Chase shivered, suddenly chilled to the bone.

Then he opened the door of his tiny apartment. The heavenly aroma of garlic and tomatoes with herbs and stuff he never bothered to use when he cooked for himself greeted him. The chill faded, his stomach woke up, and his mind began to work again. Sort of.

“Dusty, is that you?” It had to be. No one else had a key to his apartment.

“Supper’s ready. Get washed up while I put everything on the table,” she called back from the galley kitchen that flowed into his dining/living room space.

“What kind of organic concoction that tastes like cardboard has she thrown together?” he asked himself as he splashed cool water on his face. Then he stumbled to the small round table that separated the kitchen from the living room. He only had two chairs. She occupied one. He took the other, eyeing the pile of whole wheat pasta and tomato sauce with some kind of ground meat—organic turkey he’d bet—on his garage sale china plates. He’d bet the parmesan was a variation of soy cheese, too. More cardboard.

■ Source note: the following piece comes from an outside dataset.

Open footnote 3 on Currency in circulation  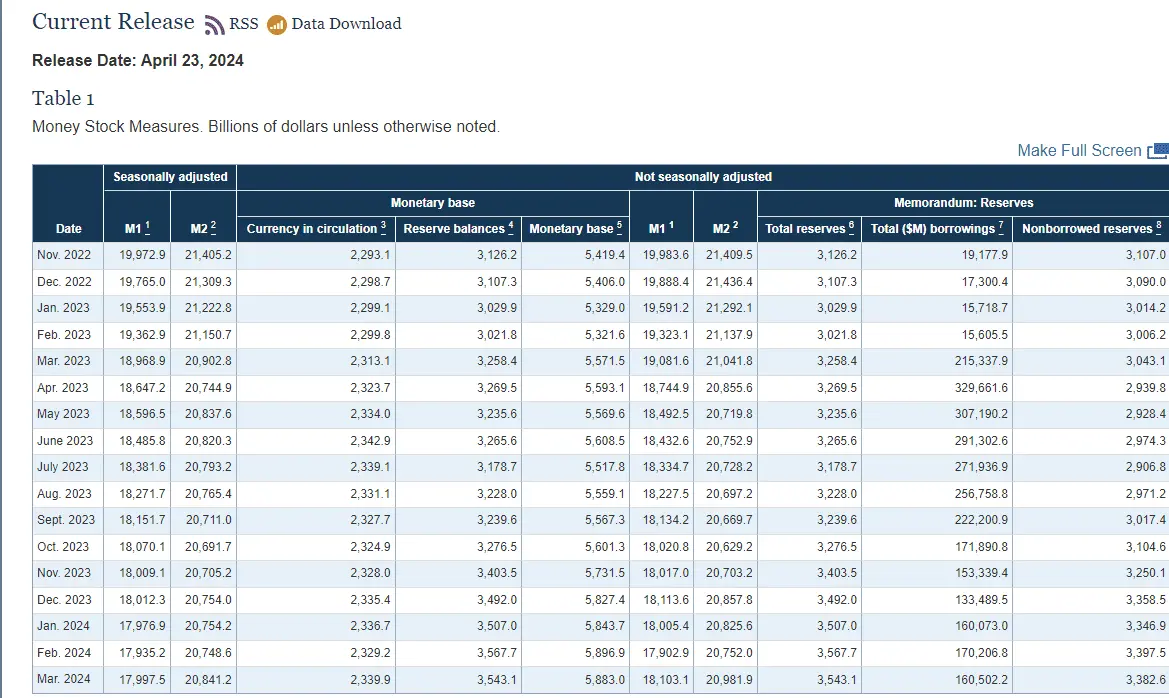tap(383, 227)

“Eat this,” Dusty said gently, shoving the plate closer to him. “You’ll feel better.”

“I’m too tired to eat,” he mumbled. Dusty’s healthy, organic diet—ingrained while she endured chemo as a child—had looked and smelled better than he thought it would. As tired as he was, he just couldn’t summon a bit of appetite for the food he suspected would be tasteless.

“Why don’t we run down to the café. My sister will fix us dinner. She’s changed the menu. There’s Desdemona’s Delight, a veggie sandwich on whole wheat bread with soy cream cheese. And she added some gluten-free stuff. She wants to broaden the customer base to include people who think they can’t eat out.”

“No. You need to eat now, not an hour from now when we get served at Norton’s.”

Dusty had come to take care of him. He couldn’t ever remember her doing that. The Universe needed to take care of Dusty.

“You’ll sleep better if you eat something and take a shower,” she coaxed.

“One bite,” he agreed, too tired to fight her. When had the shy little girl he’d teased unmercifully become so strong?

Last summer when Thistle had begun working her magic on the town
. What would happen to them all if malevolent magic and mayhem from the yellow Pixie with gold-and-red
wings replaced the gentle, good-humored nurturing from Thistle Down?

A second bite followed the first, then a third, and pretty soon he was soaking up the last of the sauce with a piece of garlic toast—whole grain bread with soy parmesan and, he was sure, organic butter.

“This is really good. I never thought your natural diet would have any taste at all.”